Task statement
Each line of the material that mentions the word "agent" is to be copied.

Top of Exercise input

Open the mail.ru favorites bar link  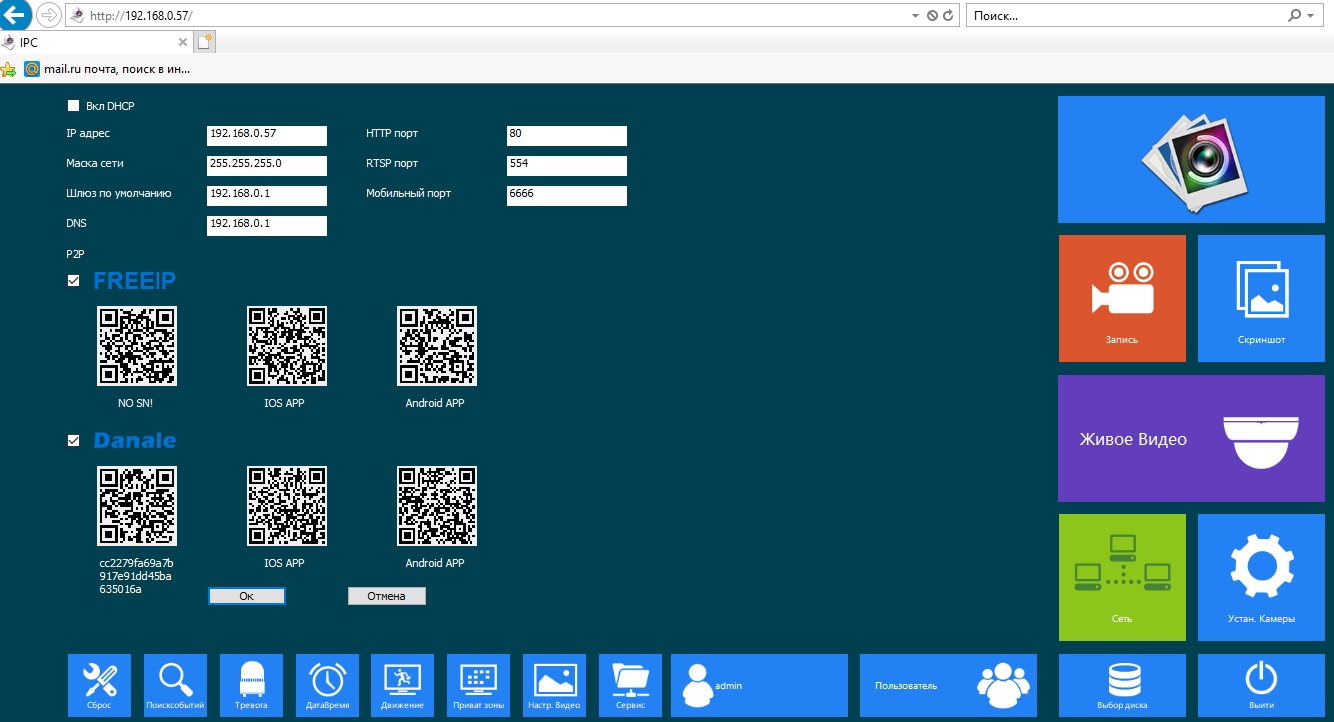(x=106, y=70)
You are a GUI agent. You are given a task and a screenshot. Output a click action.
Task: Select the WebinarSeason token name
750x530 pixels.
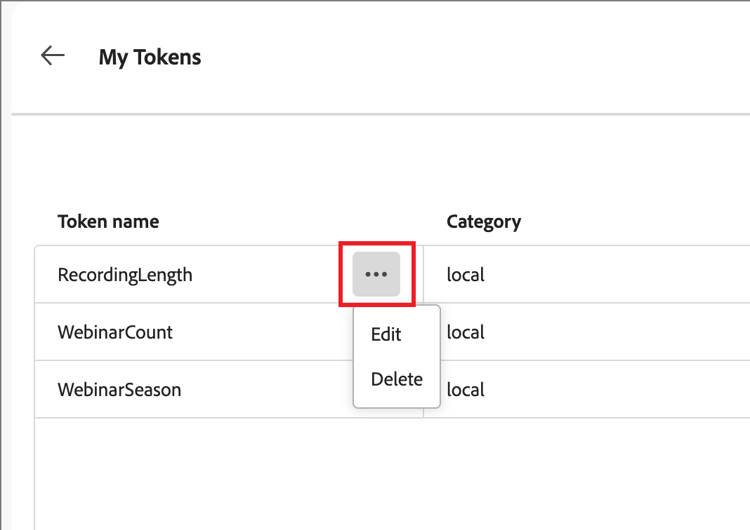(119, 389)
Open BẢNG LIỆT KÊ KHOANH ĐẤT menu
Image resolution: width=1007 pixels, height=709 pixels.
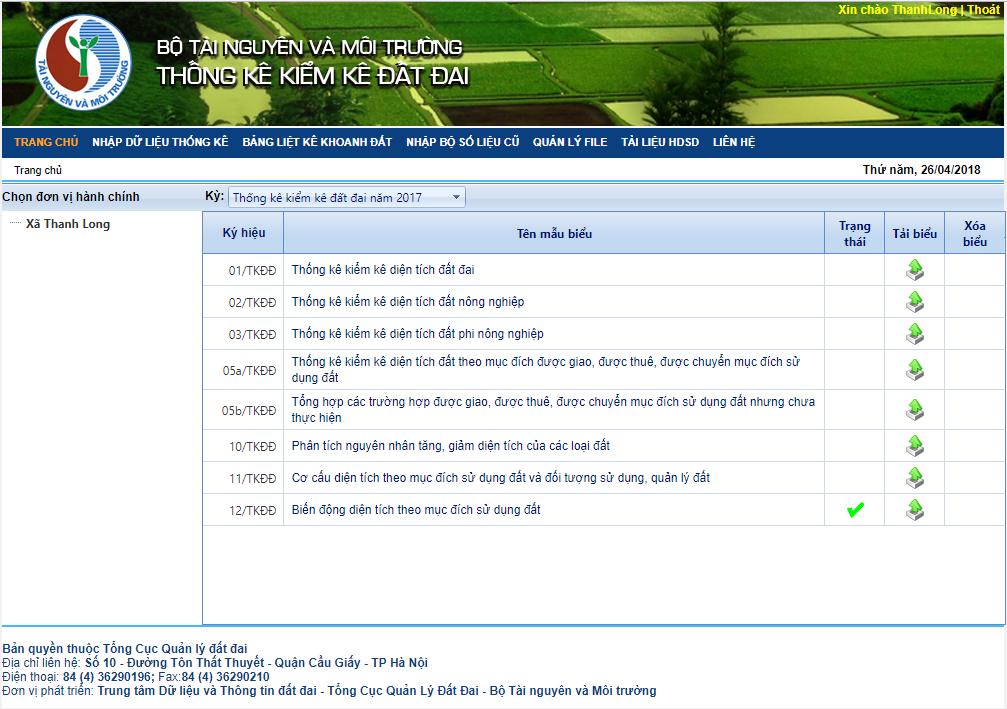coord(317,142)
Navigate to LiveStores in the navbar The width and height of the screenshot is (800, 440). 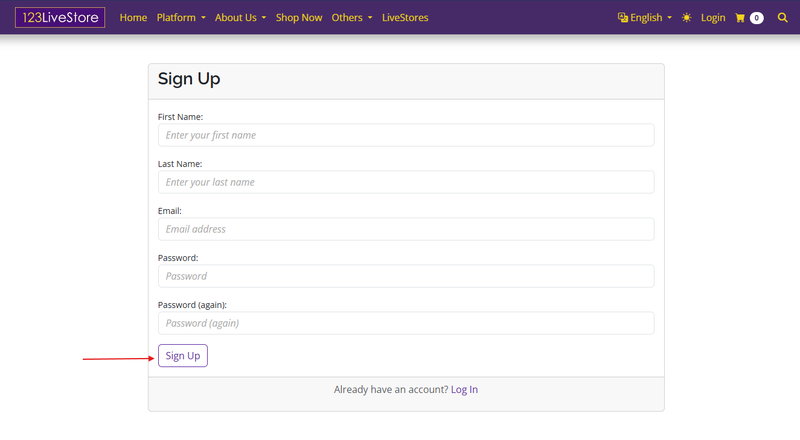pyautogui.click(x=405, y=18)
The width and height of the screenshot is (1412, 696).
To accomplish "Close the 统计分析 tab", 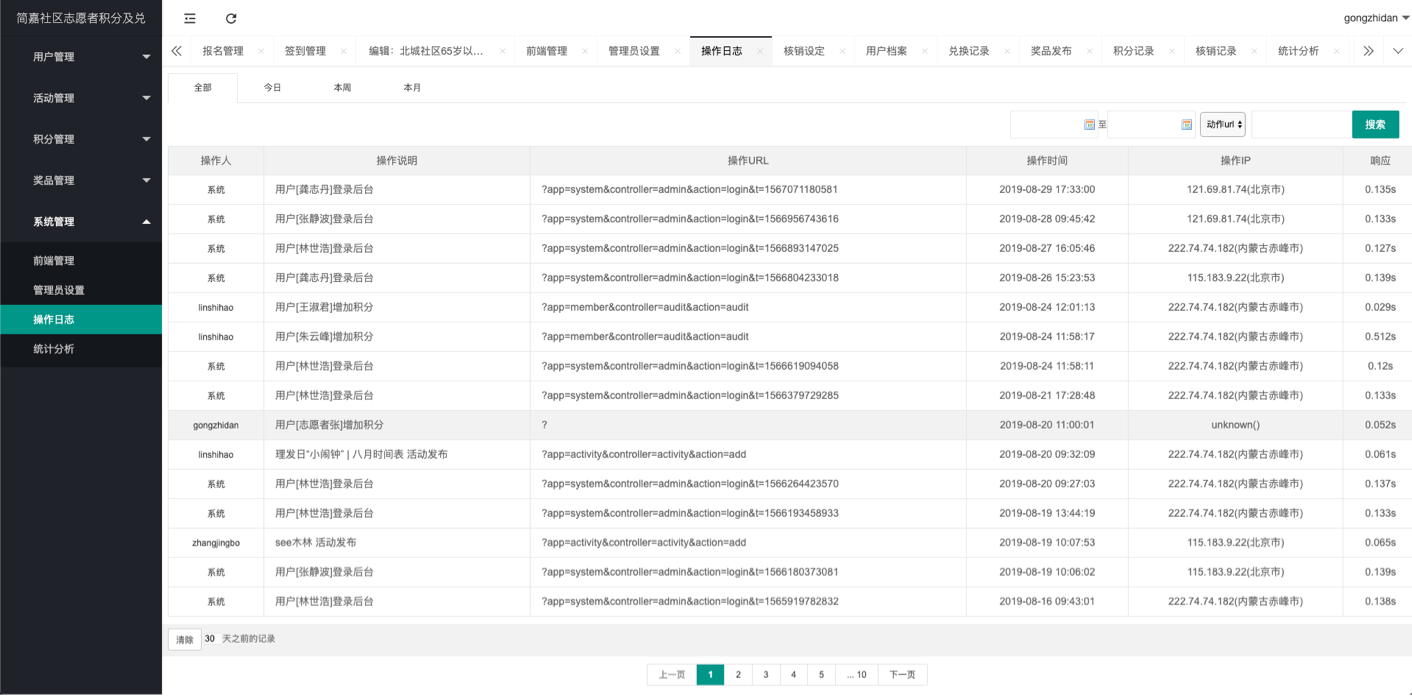I will point(1337,51).

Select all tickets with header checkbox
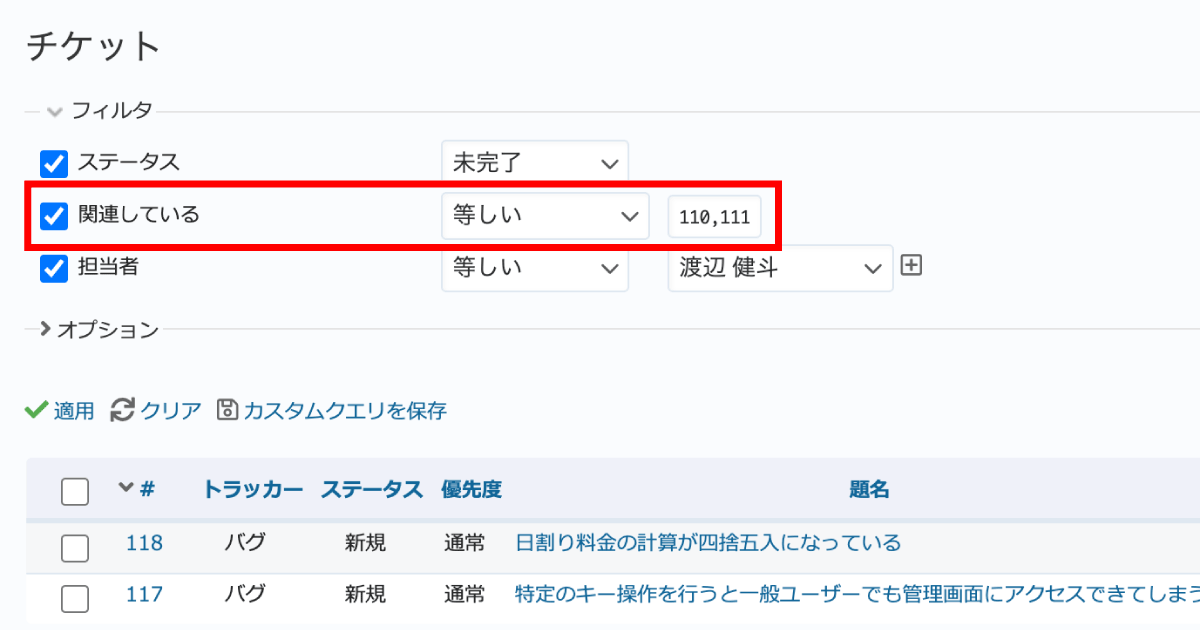coord(75,491)
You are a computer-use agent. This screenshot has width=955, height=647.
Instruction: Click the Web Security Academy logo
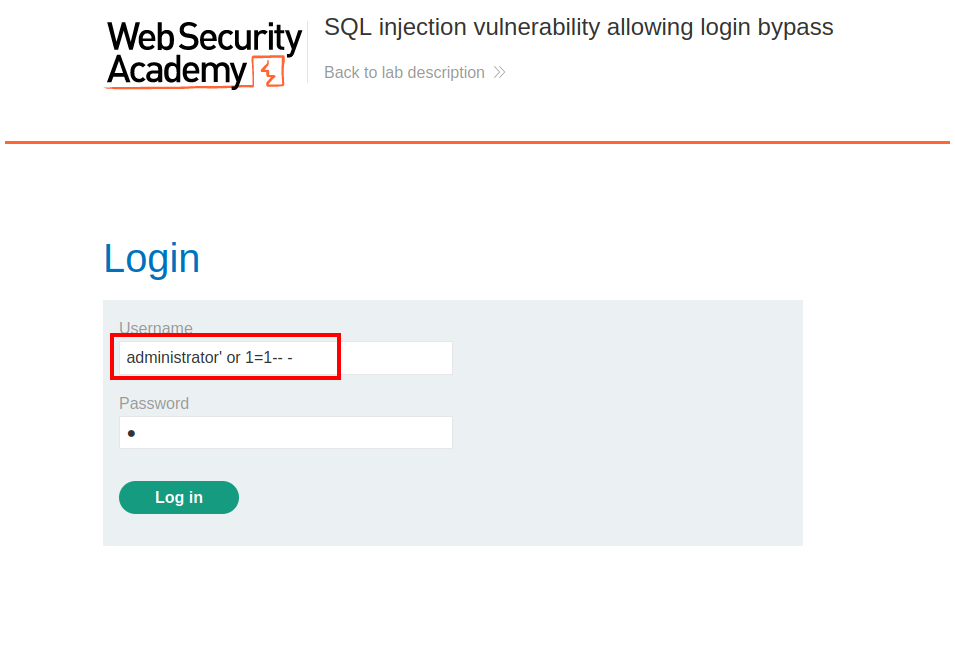point(204,55)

Bottom of Exercise input

Answer box
You are a GUI agent. You are given a task and a screenshot. Output a click action.
You are a computer-use agent. This screenshot has width=955, height=647.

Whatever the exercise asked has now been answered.